- Romero in 2026
- Born: Juliet Gilkes London
- Education: University of Brighton Goldsmiths, University of London
- Occupations: Dramatist; screenwriter; lecturer;
- Writing career
- Notable awards: Writers' Guild Award for Theatre Play (2009) Alfred Fagon Award (2020)
- Board member of: HighTide The Film and Television Charity

Academic work
- Discipline: Creative writing
- Sub-discipline: Script writing
- Institutions: Goldsmiths, University of London; University of Birmingham; London South Bank University;
- Website: julietgilkesromero.co.uk

= Juliet Gilkes Romero =

British journalist and playwright

Juliet Gilkes Romero, previously credited as Juliet Gilkes (/en/), is an English playwright and screenwriter, known for "politically charged" works that discuss British colonial history, Black British history, and slavery. Her accolades include the Writers' Guild Award for Theatre Play in 2009 and the Alfred Fagon Award in 2020. Romero was also known for her career in journalism, notably working as part of BBC World Service before entering the theatre industry.

==Early life and education==
Romero was born in East London to a Barbadian father and a Trinidadian mother. She grew up in Trimley St Mary, Suffolk, having moved there with her family in the late 1970s. Her father worked for BT in Martlesham and her mother was a teacher, the first Black person in her profession in Suffolk. She has one brother.

Romero has credited her love of writing and storytelling to her parents, who brought her up with stories and books and who often took her to the theatre. She started writing from a young age, with one of her earliest works being a musical adaptation of Alice Through The Looking Glass.

Romero studied French and linguistics at University of Brighton.

==Career==

=== Journalism ===
Romero joined the BBC in 1987 as a local radio news producer and reporter. As a journalist, she has worked as a foreign affairs reporter and producer for BBC World Service Radio and BBC World TV, reporting from countries including Ethiopia, Cuba, Haiti, and the Dominican Republic. She left the BBC in 2010 and continued to work as a freelance journalist, including for Sky News, before going full-time as a playwright.
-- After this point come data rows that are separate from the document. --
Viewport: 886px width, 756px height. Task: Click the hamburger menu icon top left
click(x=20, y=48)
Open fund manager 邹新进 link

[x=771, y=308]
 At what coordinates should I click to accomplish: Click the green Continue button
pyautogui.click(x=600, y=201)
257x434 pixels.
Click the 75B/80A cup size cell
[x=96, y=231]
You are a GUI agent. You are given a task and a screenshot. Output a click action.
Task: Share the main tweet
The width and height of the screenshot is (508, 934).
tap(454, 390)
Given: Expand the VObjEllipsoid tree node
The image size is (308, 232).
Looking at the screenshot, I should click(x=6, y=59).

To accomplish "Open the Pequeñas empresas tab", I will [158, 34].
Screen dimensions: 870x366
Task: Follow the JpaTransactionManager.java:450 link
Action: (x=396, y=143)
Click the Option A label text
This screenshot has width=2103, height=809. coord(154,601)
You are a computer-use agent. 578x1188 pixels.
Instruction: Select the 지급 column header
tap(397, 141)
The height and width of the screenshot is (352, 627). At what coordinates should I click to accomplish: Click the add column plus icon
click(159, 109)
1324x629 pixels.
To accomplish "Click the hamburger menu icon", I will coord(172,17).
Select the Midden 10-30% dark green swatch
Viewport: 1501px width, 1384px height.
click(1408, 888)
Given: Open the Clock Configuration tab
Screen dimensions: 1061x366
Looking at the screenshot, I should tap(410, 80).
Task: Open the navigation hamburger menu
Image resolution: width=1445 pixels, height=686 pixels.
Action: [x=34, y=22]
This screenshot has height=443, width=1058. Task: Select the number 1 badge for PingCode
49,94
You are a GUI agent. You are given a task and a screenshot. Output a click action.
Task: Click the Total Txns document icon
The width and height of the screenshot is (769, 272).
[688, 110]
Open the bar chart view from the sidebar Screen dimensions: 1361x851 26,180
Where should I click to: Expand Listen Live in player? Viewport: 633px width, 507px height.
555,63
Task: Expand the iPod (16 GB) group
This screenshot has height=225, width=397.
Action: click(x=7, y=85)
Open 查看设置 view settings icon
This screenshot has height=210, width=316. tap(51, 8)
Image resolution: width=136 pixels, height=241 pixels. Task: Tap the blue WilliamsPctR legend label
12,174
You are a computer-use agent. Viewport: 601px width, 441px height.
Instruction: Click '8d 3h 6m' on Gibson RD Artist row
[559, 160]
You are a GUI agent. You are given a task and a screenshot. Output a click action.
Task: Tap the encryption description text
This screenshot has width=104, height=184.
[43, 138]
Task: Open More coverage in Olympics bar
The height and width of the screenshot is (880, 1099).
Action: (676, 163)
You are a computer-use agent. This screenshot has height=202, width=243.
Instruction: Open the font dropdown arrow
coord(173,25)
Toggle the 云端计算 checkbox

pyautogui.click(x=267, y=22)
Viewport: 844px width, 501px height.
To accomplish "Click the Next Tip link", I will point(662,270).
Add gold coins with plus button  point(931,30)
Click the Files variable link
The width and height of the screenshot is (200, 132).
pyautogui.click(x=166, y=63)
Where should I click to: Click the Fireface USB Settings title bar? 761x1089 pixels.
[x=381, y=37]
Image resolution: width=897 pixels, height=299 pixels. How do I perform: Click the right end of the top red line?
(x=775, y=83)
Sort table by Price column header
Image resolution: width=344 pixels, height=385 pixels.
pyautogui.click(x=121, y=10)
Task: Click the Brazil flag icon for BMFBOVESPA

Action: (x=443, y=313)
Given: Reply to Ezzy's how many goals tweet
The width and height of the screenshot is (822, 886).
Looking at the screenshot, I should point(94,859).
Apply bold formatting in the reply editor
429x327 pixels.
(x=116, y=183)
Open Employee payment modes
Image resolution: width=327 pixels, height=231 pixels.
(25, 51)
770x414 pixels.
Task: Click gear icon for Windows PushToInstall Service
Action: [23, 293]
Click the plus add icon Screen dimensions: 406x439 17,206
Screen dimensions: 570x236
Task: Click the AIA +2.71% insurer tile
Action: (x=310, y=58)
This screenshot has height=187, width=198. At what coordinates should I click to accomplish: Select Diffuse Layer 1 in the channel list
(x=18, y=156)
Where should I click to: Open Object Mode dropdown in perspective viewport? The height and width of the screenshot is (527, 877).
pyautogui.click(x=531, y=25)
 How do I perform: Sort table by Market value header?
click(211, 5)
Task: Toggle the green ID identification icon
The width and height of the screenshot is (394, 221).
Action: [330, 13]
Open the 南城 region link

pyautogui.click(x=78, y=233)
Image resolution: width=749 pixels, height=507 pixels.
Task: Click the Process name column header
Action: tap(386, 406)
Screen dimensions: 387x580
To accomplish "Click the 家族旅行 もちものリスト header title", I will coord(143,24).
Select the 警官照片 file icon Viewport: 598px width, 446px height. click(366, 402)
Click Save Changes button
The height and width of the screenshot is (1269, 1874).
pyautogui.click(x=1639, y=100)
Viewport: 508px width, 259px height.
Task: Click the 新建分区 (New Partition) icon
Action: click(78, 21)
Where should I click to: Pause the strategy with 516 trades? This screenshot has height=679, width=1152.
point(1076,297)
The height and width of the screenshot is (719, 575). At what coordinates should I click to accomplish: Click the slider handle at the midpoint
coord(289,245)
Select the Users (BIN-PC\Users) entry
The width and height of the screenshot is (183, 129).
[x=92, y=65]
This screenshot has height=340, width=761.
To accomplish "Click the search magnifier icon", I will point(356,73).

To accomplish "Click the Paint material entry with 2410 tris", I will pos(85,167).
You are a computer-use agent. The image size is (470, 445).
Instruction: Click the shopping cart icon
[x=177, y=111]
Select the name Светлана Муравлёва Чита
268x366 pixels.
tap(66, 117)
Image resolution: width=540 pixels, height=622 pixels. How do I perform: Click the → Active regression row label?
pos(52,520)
Romero has spoken openly about the lack of diversity in the field of journalism, as well as the challenges she faced as one of the few Black female journalists in the newsroom.

=== Scriptwriting ===
While still working as a journalist, Romero decided to pursue screenwriting, having previously written recreationally. She took a sabbatical to study Writing for Performance at Goldsmiths, University of London, earning a Master of Arts degree in 2001. She wrote her first play during the course and has since established a career in playwriting.

Romero is known as a playwright for "politically charged" productions. Romero sees her work as a way to inform the public of "how society has been formed by events omitted from our history books" and considers "unravel[ling] what has lain untold and buried for political expediency" a key mission for her as a writer. Her first short play, Bilad Al-Sudan, was written in response to the genocidal conflict in Darfur in 2006 and was staged at the Tricycle Theatre (now Kiln Theatre) as part of the How Long Is Never collection of short plays curated by Nicolas Kent. Romero's first full length production, At the Gates of Gaza (2008), follows the story of the British West Indies regiment after World War I. Most recently, her play The Whip (2020) explores the legacy of slavery.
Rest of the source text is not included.